We studied the effects of the enantiomers of the dihydropyridine derivative, 4-(2,3 methylenedioxyphenyl)-1,4-dihydro-2,6-dimethyl-3 carboxyethyl-5-carboxymethyl-pyridine (oxodipine), on voltage-dependent Ca2+ channels of rat portal vein myocytes by combining electrophysiological techniques and binding studies. (+)- and(-)-oxodipine depressed the L-type Ca2+ current in a concentration-dependent manner, with similar IC50 values (around 10 nM) but had no appreciable effect on the intracellular Ca2+ stores. The steady-state inactivation curve for the Ca2+ current was shifted along the voltage axis to negative membrane potentials indicating that the block of the Ca2+ current by oxodipine enantiomers increased with depolarization. The voltage-dependent inhibitory property of oxodipine was related to an increase in [H-3](+)-4-(benzo-2-oxa-1,3-diazol-4-yl)-1,4-dihydro-2,6-dimethylpyridine-3,5-dicarboxylic acid 3-isopropyl, 5-methyl ester (isradipine) binding affinity without change in binding capacity. In normally polarized intact strips, interactions of (+)- and (-)-oxodipine with [H-3](+)-isradipine binding indicated a stimulation of the radioligand binding at low concentrations of(-)-oxodipine while the (+) enantiomer seemed to act as a competitive ligand. Depolarization of intact strips with 135 mM K+-solutions increased the apparent affinity of the enantiomers of oxodipine, and abolished the stimulating effect of(-)-oxodipine on the binding of [H-3](+)-isradipine. Inhibition of Ca2+ current was increased in the simultaneous presence of 1 nM of (+)- and (-)-oxodipine when compared to the inhibitions induced by 2 nM of each enantiomer.

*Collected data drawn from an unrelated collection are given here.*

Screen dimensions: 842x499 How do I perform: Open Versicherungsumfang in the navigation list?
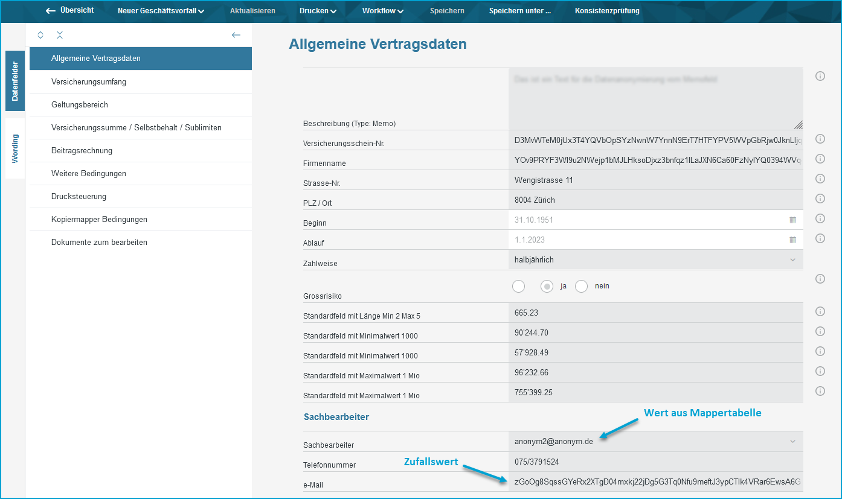point(89,82)
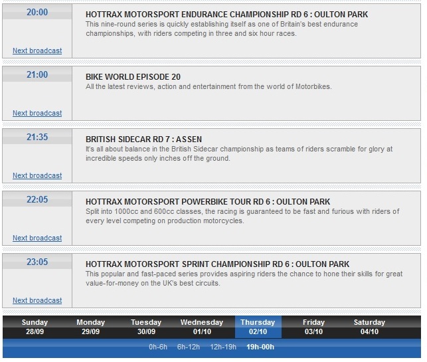Show Saturday 04/10 schedule
427x362 pixels.
369,327
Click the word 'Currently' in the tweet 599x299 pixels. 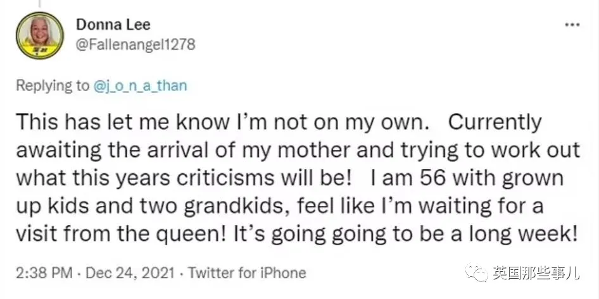(495, 122)
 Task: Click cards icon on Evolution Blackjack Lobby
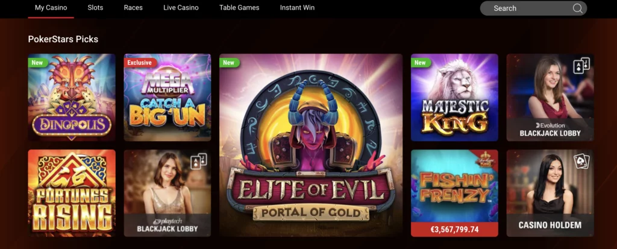[581, 65]
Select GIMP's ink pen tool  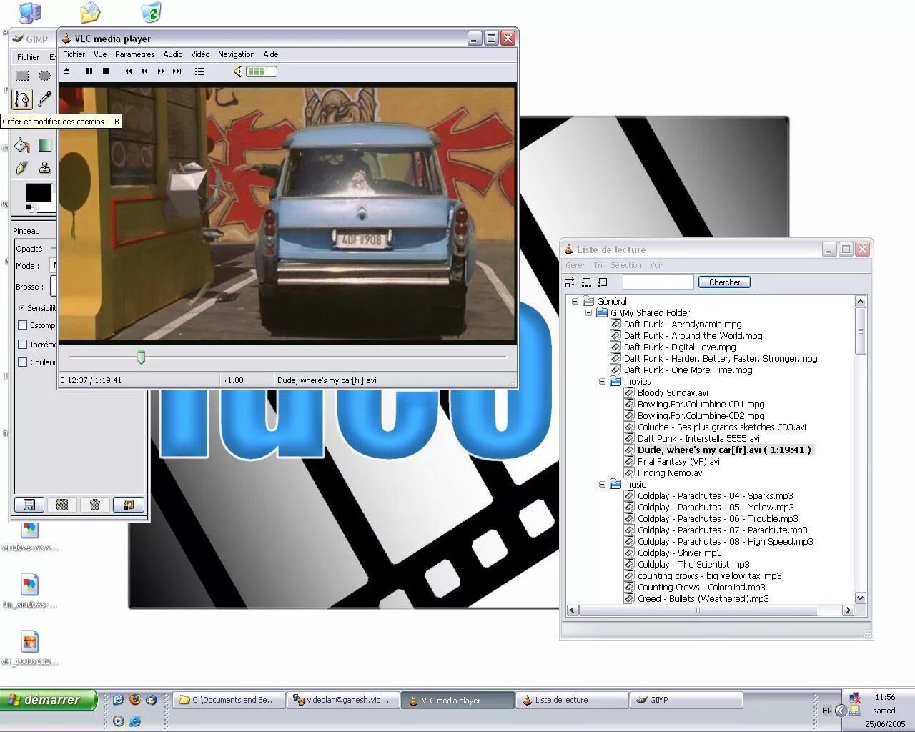21,168
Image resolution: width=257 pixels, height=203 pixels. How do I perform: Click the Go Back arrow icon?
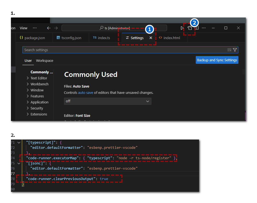pos(49,28)
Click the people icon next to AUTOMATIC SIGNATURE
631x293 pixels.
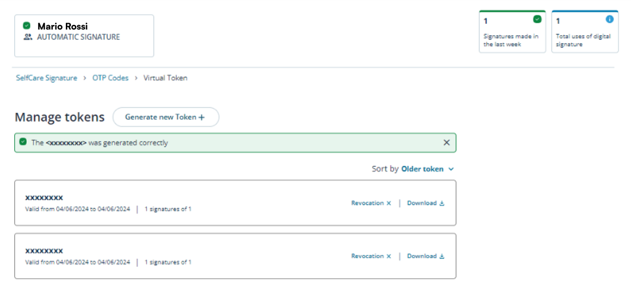pos(28,37)
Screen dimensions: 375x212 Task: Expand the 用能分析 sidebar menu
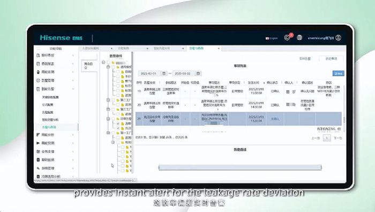click(x=55, y=135)
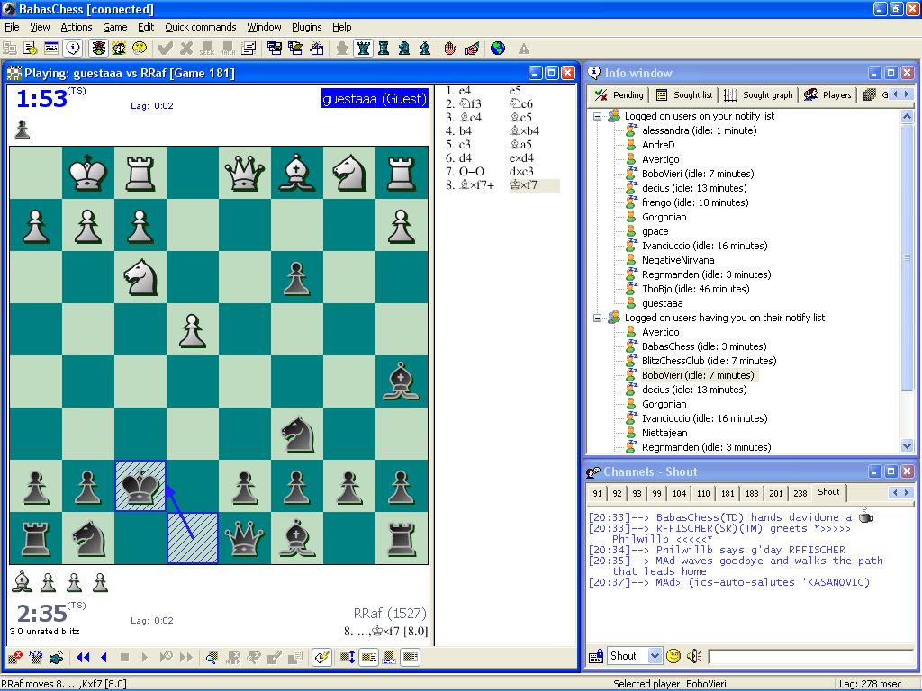The image size is (922, 691).
Task: Click the resign icon in the game toolbar
Action: [13, 657]
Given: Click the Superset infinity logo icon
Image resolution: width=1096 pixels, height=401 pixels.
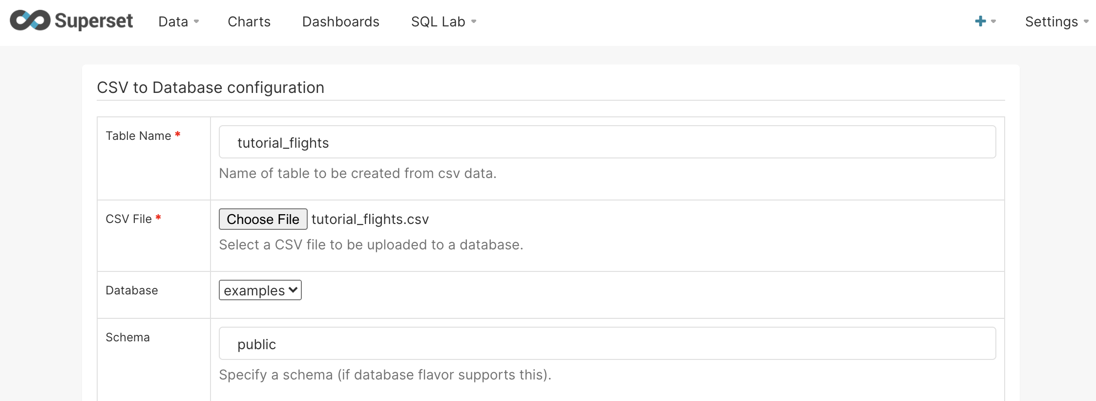Looking at the screenshot, I should click(30, 21).
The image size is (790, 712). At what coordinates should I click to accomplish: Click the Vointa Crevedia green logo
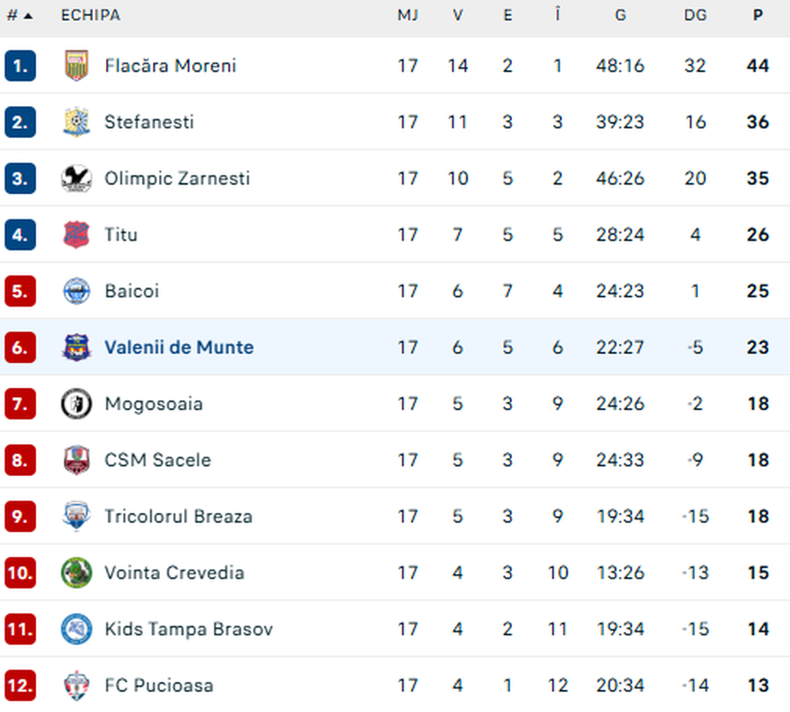pyautogui.click(x=76, y=572)
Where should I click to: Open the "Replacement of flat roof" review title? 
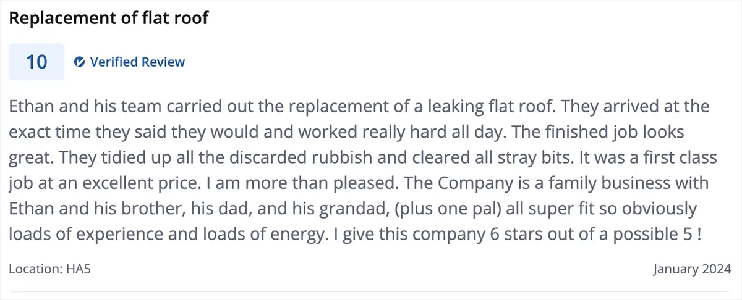click(109, 19)
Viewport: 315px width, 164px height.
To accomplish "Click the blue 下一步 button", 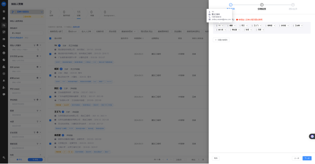I will pos(307,158).
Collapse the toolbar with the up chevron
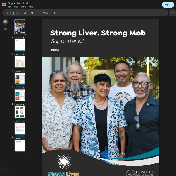 pyautogui.click(x=172, y=13)
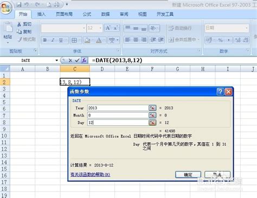Image resolution: width=257 pixels, height=198 pixels.
Task: Click the Month input field
Action: [x=118, y=115]
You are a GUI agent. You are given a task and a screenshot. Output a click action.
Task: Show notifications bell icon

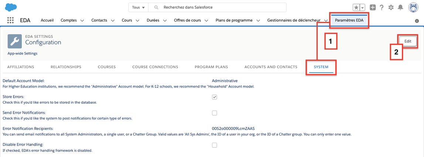pyautogui.click(x=400, y=7)
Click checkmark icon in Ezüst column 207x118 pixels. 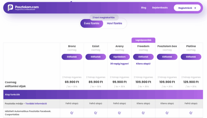[x=96, y=113]
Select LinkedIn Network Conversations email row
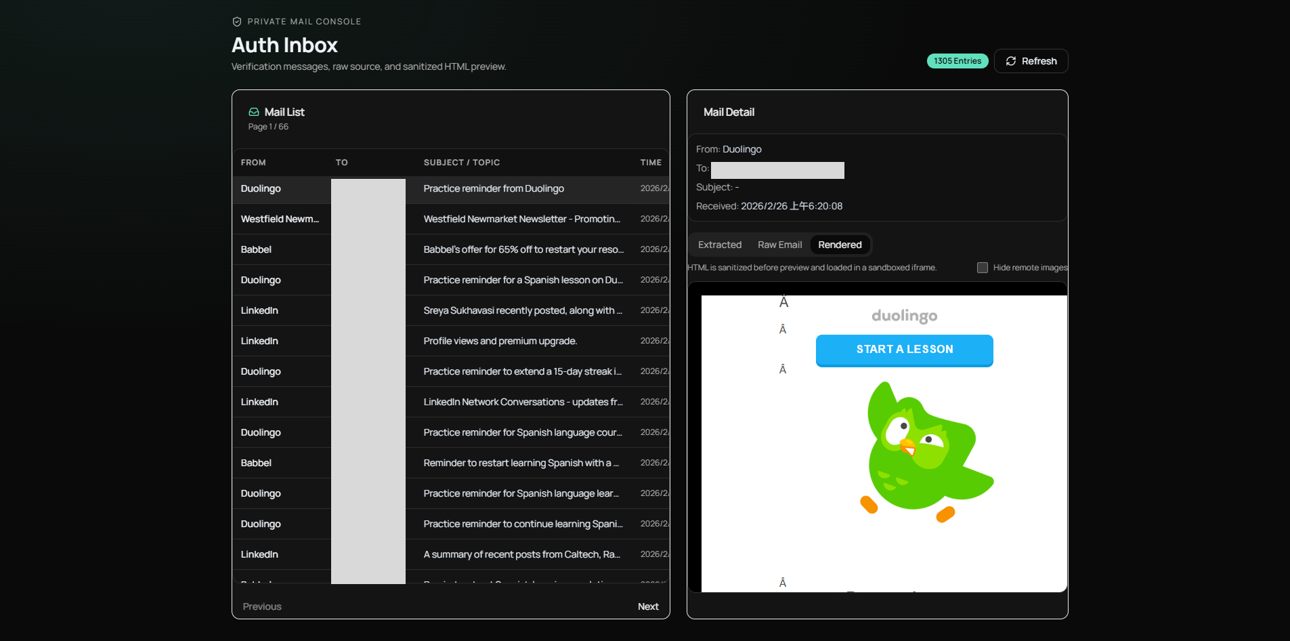The width and height of the screenshot is (1290, 641). click(x=451, y=402)
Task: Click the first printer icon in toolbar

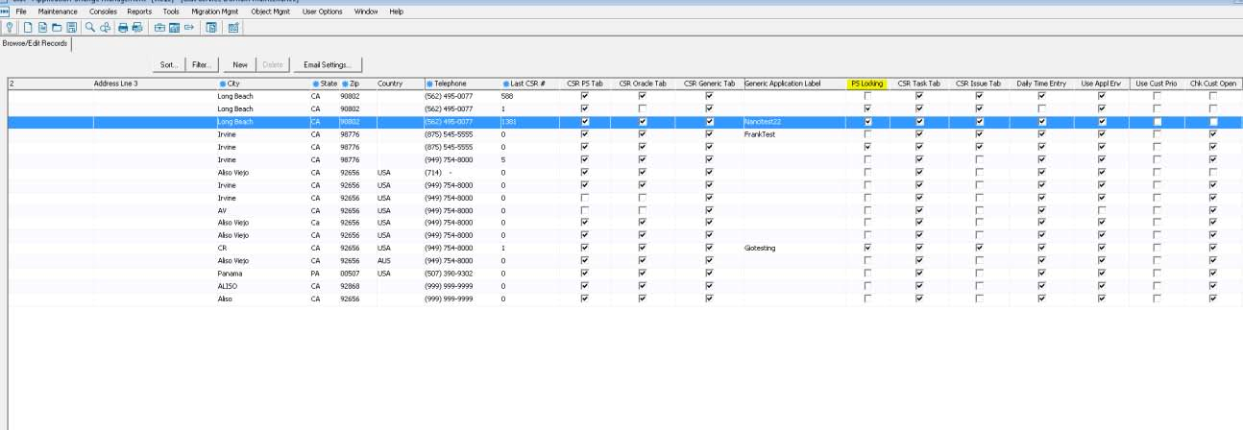Action: click(x=123, y=28)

In addition, the Hill coefficients of the Ca2+ current inhibition curves for (+)- and (-)-oxodipine were found to differ from unity. Taken together these results suggest the existence of two cooperatively interacting high affinity binding sites for 1,4-dihydropyridines in L-type Ca2+ channels of vascular smooth muscle cells.